Given task 1 —
Update the part of the Onkyo HTS3300 thread starting at "## eugovector (Sep" and ending at "if that works.", replacing "handshake issue" with "connection problem".
Given task 2 —
Continue the forum thread about the Onkyo HTS3300 from where it stops.

** Start of Text section **

# Need HELP!!! Onkyo HTS3300



## Blu (Sep 5, 2008)

Hey Guys,

Just picked this system up, 

-I can't get video from the HD cable box(rogers) va HDMI ? 
I run HDMI from the box to the AVR then HDMI out to the TV, i get sound put no video (TV is Pioneer Kuro PDP-5020FD)


-Why do some of my sound setting sound like i am in a tin can?
-some time i have no voices but sound


I will start with this i have more questions


----------



## eugovector (Sep 4, 2006)

Does the onkyo come with a setup mic and have you run the auto setup?


----------



## nova (Apr 30, 2006)

My first thought would be a handshake issue, try turning components on in a different order and see if that changes anything.
Second thought would be to hook up an HDMI cable from the cable box directly to the TV and see if that works.


----------



## Blu (Sep 5, 2008)

eugovector said:


> Does the onkyo come with a setup mic and have you run the auto setup?

** End of Text section **
** Start of Data rows **

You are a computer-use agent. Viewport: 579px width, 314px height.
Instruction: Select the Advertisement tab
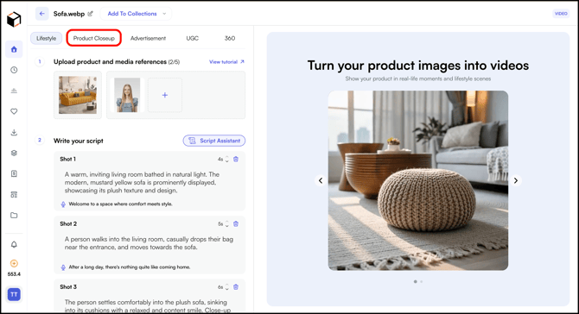point(148,38)
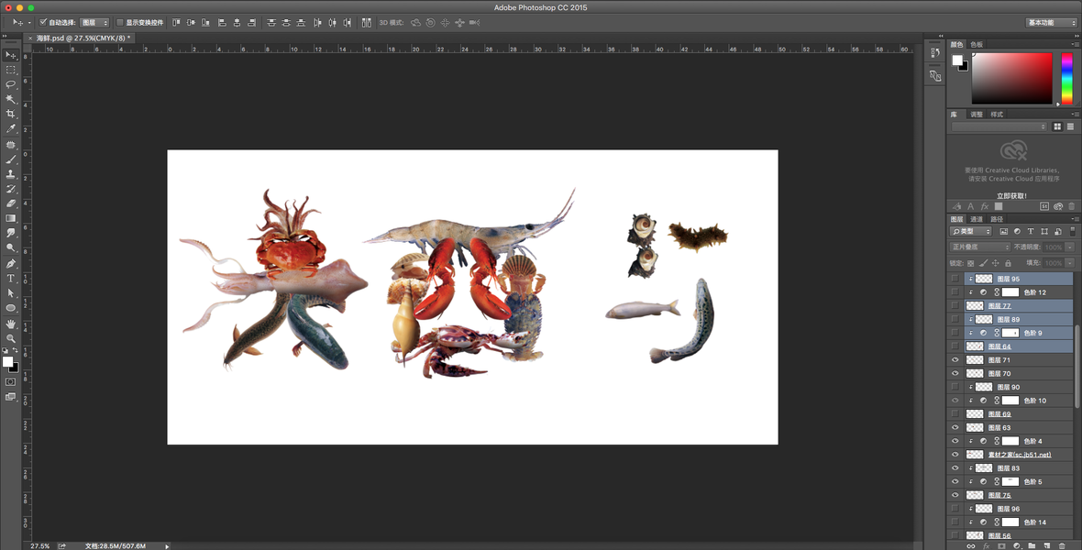Click the delete layer trash icon
This screenshot has height=550, width=1082.
pyautogui.click(x=1062, y=545)
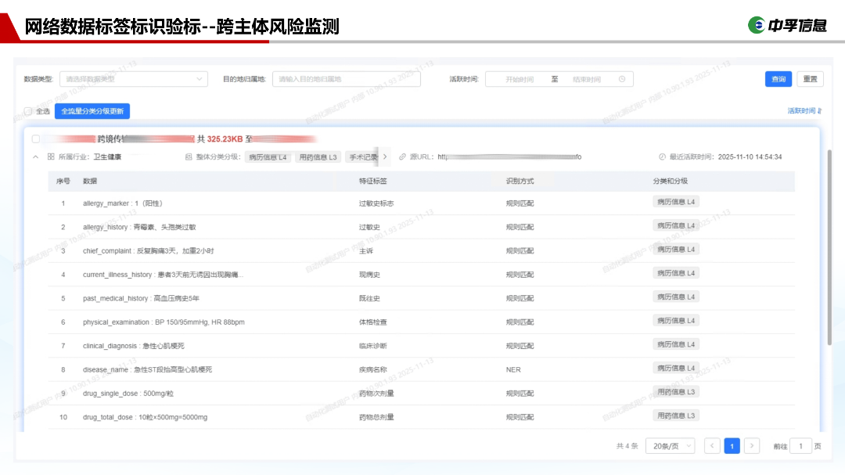Click the vertical scrollbar on the right
This screenshot has width=845, height=475.
829,243
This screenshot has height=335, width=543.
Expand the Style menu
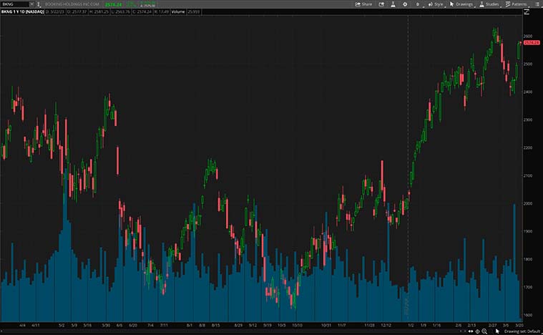click(x=436, y=4)
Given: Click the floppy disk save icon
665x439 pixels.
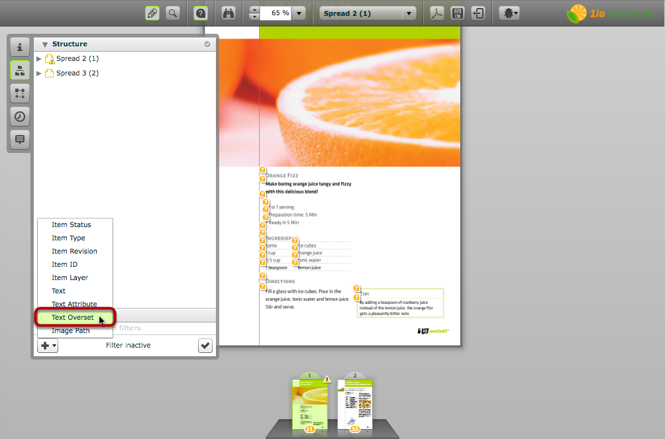Looking at the screenshot, I should click(x=458, y=13).
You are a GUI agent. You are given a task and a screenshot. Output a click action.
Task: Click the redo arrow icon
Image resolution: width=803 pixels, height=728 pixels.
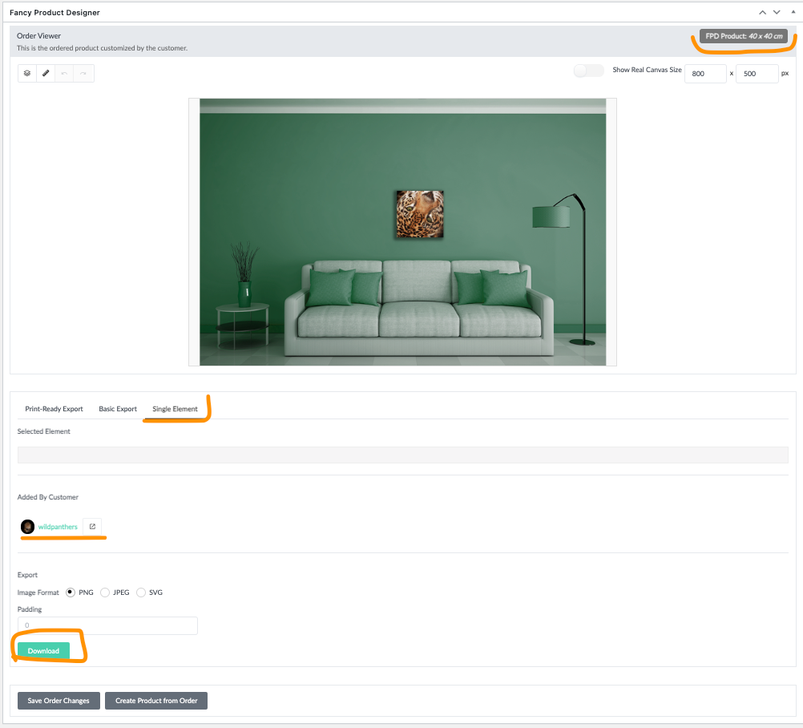click(83, 73)
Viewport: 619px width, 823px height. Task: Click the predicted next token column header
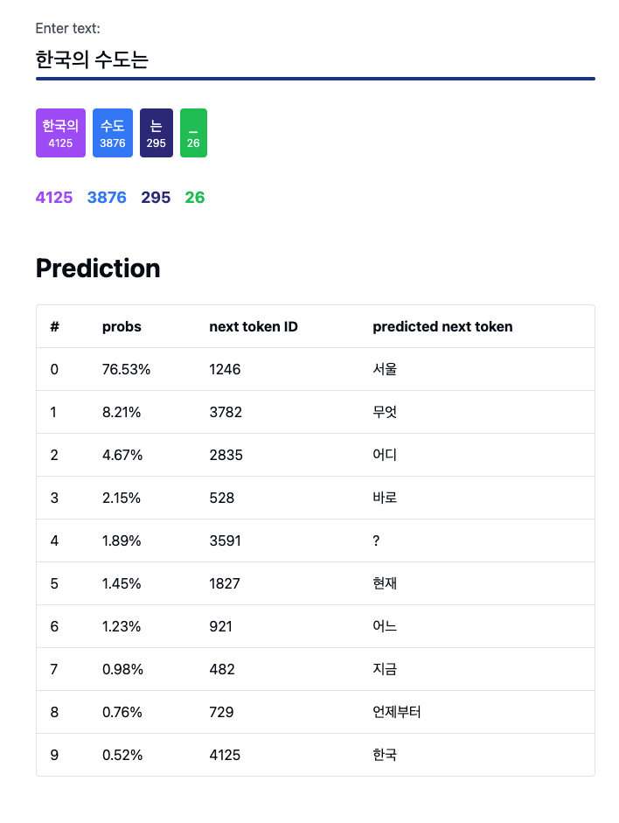click(x=442, y=326)
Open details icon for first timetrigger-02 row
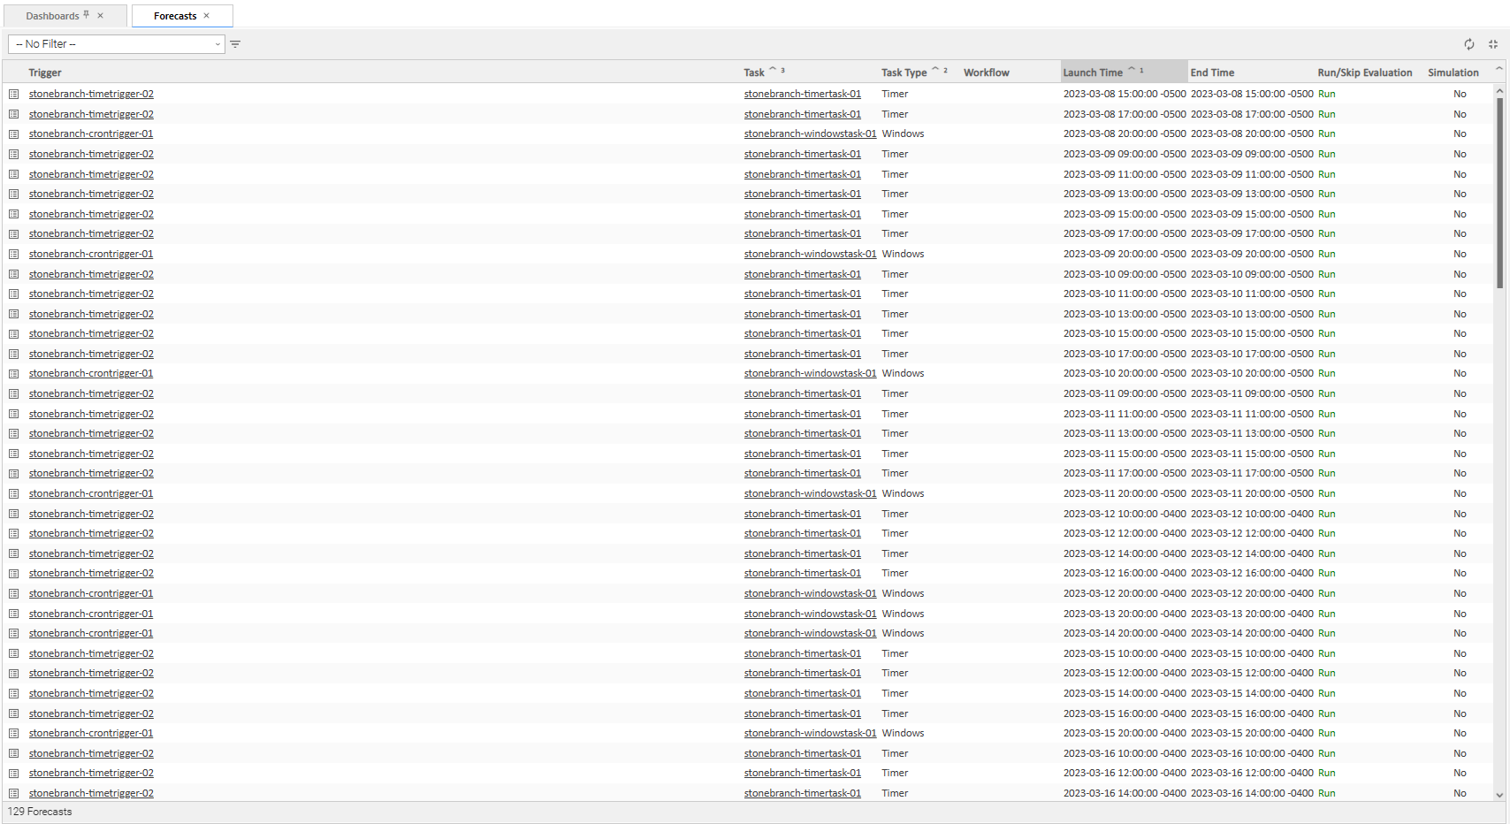The image size is (1510, 824). pos(14,94)
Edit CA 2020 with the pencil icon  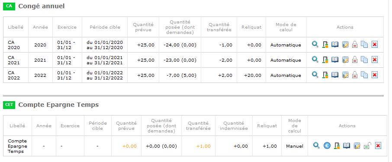coord(345,45)
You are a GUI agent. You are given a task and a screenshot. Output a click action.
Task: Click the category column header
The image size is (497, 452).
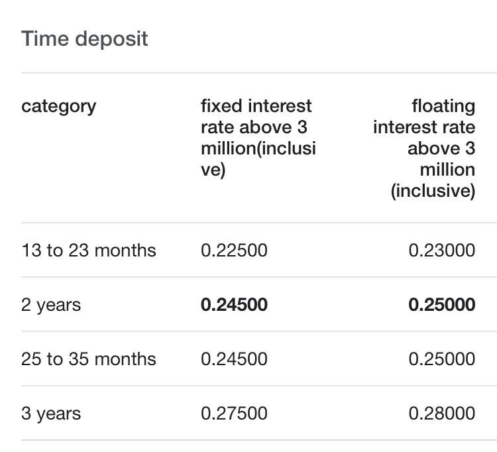pyautogui.click(x=59, y=106)
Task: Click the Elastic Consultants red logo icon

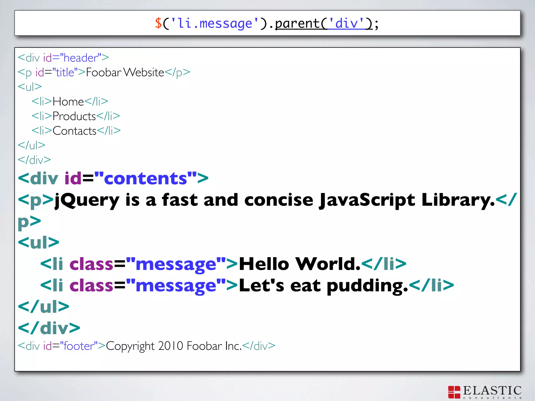Action: point(454,392)
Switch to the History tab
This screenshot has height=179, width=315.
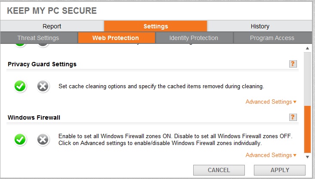pyautogui.click(x=260, y=26)
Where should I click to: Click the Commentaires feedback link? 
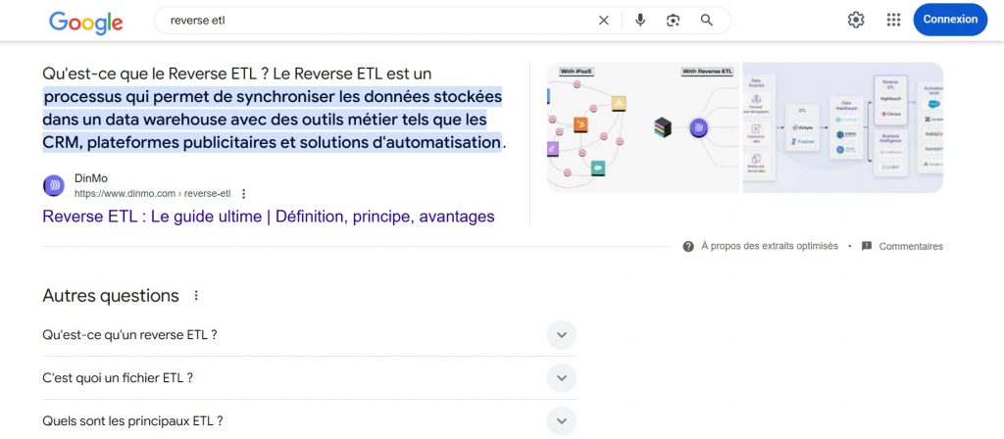910,246
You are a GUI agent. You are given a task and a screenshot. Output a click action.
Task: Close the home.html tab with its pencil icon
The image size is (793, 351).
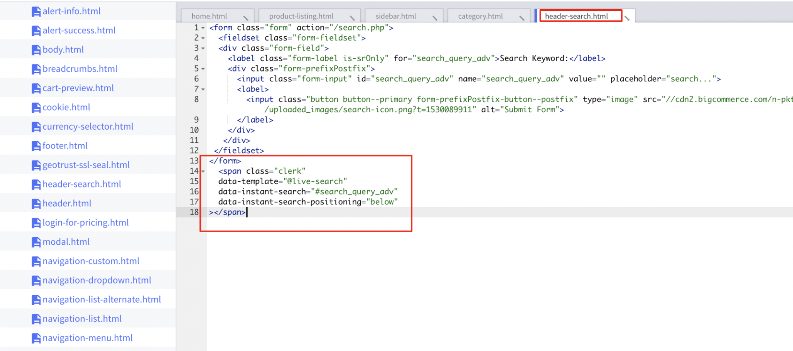pos(246,18)
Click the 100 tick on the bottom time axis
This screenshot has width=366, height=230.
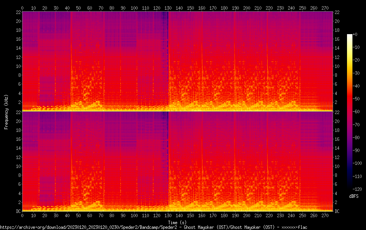[x=134, y=215]

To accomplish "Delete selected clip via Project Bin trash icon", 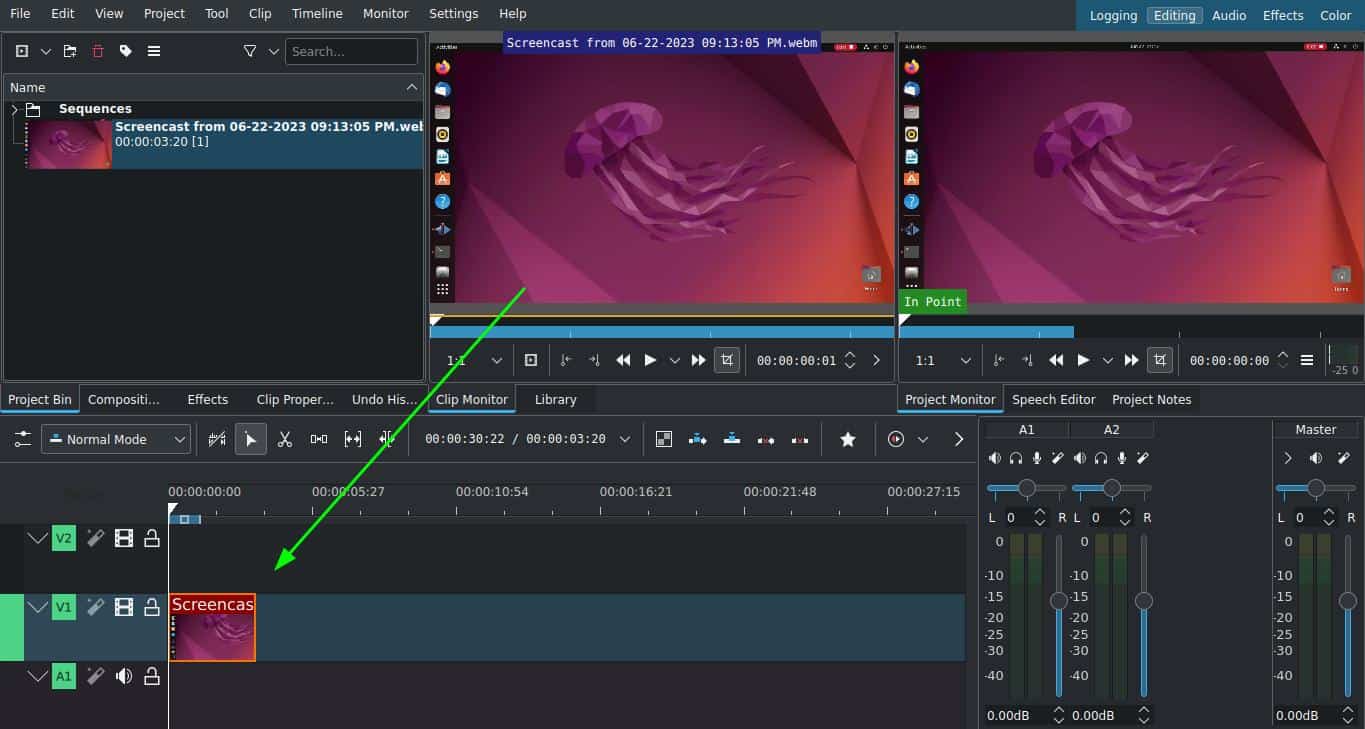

** End of Data rows **

Exercise output 1 —
## eugovector (Sep 4, 2006)

Does the onkyo come with a setup mic and have you run the auto setup?


----------



## nova (Apr 30, 2006)

My first thought would be a connection problem, try turning components on in a different order and see if that changes anything.
Second thought would be to hook up an HDMI cable from the cable box directly to the TV and see if that works.

Exercise output 2 —
No i don't have a setup mic, i think i did do the auto set up...but will try again....


----------



## Blu (Sep 5, 2008)

nova said:


> My first thought would be a handshake issue, try turning components on in a different order and see if that changes anything.
> Second thought would be to hook up an HDMI cable from the cable box directly to the TV and see if that works.


I think its the cable box? my bluray plays movies in the same input with HDMI on the same setup.

Yes the cable box to TV works HDMI....


----------



## Blu (Sep 5, 2008)

Hey Guys,
Still nothing on the cable box to AV (hdmi) to TV i get sound but still no pic? amy ideas?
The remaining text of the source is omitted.